Mary (Marion Davies) vit dans une prison dorée : belle-fille du riche John Bussard (Elmer Grandin) des Bussard de Boston (pas n’importe quelle famille donc), elle mène une vie triste et retirée, dominée par ce beau-père rigoriste. Mais bonne nouvelle : le beau-père meurt (bêtement) et elle hérite de sa fortune, pas toujours très bien acquise. Seulement voilà : pour pleinement hériter, elle doit vivre un an chez le frère du défunt, Amos (Frederick Burton) et sa famille – son épouse collet montée (Amelia Summerville) et sa (vieille) fille (Constance Beaumar) tout aussi rigoriste que savent l’être les Bussard.
Bref, c’est une autre prison qui l’accueille, et celle-ci pas vraiment dorée. Mais heureusement pour elle, dans cet univers bostonien peu reluisant apparaît Jimmy Winthrop Jr. (Norman Kerry), célibataire très fortuné, qui tombe sous le charme de la belle Mary.

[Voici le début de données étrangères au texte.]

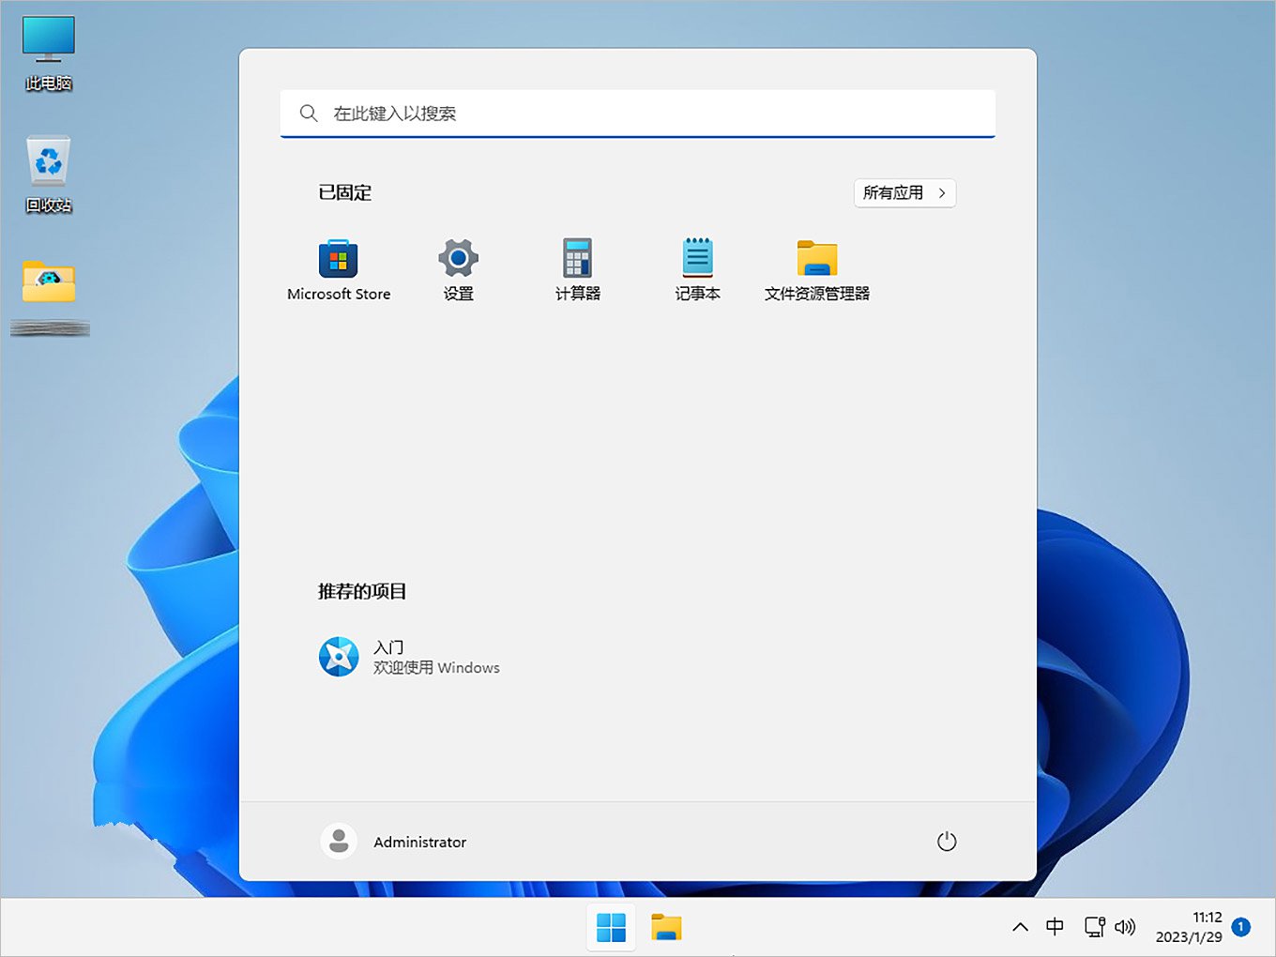The image size is (1276, 957).
Task: Click the Start button on the taskbar
Action: coord(611,927)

Marion Davies n’est encore qu’une jeune actrice à Hollywood (1) et n’a pas encore été happée par le rouleau compresseur Hearst qui voulut en faire une star de premier plan, devenant alors une gêne plus qu’autre chose pour sa carrière cinématographique. SI elle n’a pas atteint pleinement ses capacités, ce qui arrivera bientôt, elle possède déjà l’essentiel pour réussir : un beau visage expressif (2) et une présence. Et comme toujours dans ces cas-là, c’est autour d’elle que va s’opérer l’osmose : un rôle principal n’est grand que si les rôles secondaires sont à la hauteur. Et comme c’est Allan Dwan qui est aux commandes, on peut être assuré que c’est le cas. Et le choix des interprètes est primordial ici, surtout pour cette famille de prétentieux que sont les Bussard (3). Comme on dit, ils ont la « gueule de l’emploi » : secs comme un coup de trique et méchants comme des teignes. Bref, ce sont des méchants très acceptables, autre condition de succès du film.

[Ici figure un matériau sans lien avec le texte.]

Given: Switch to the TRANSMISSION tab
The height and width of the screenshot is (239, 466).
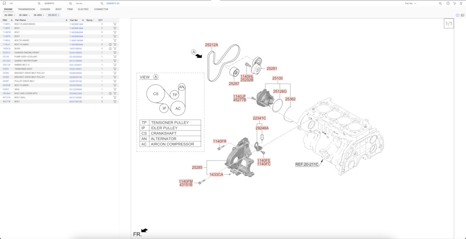Looking at the screenshot, I should [26, 9].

Et puis il y a Norman Kerry. Lui aussi en est encore à ses débuts (il a commencé trois ans plus tôt), et s’il est déjà le jeune premier, il n’a pas qu’un rôle plastique comme ce sera le cas plus tard (4) : il est partie prenante de l’intrigue et influe véritablement sur le destin de la jeune Mary. Sans oublier une séquence irrésistible avec Constance Beaumar, la vieille fille qui essaie de le séduire (en pure perte, cela va de soi), qui nous montre qu’il savait très bien jouer avec son visage.

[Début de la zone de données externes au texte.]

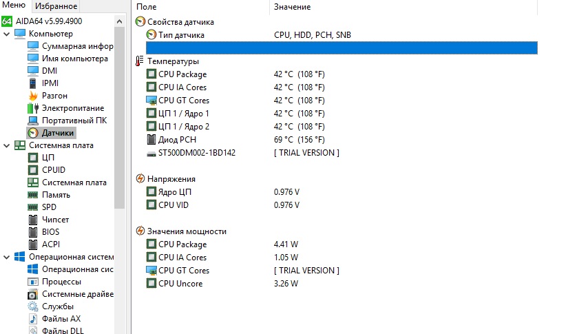Click the Значение column header
Viewport: 568px width, 334px height.
(x=292, y=7)
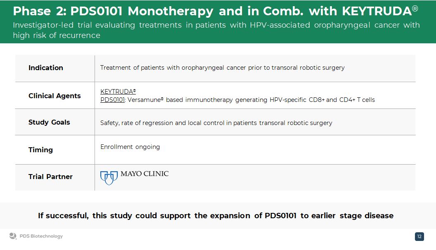The width and height of the screenshot is (436, 250).
Task: Select the Timing row label
Action: pos(40,150)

Bref, une petite comédie comme on trouvait beaucoup dans cette période d’après-guerre – le personnage de Ted Barnacle (Matt Moore) y fait référence lors de sa rencontre avec Mary – et qui fonctionne très bien grâce au savoir faire des différents protagonistes ainsi que du réalisateur. « Petite comédie » seulement parce que Dwan et Davies nous ont montré ultérieurement qu’ils étaient capables de jouer à un niveau supérieur.
Et comme beaucoup de ces « petites comédies », elle se déguste avec gourmandise.
- C’est le film le plus ancien qui nous reste de l’actrice.
- Avec de superbes yeux bleus. Oui, je sais, le film est en noir et blanc, mais elle ne peut pas avoir les yeux d’une autre couleur.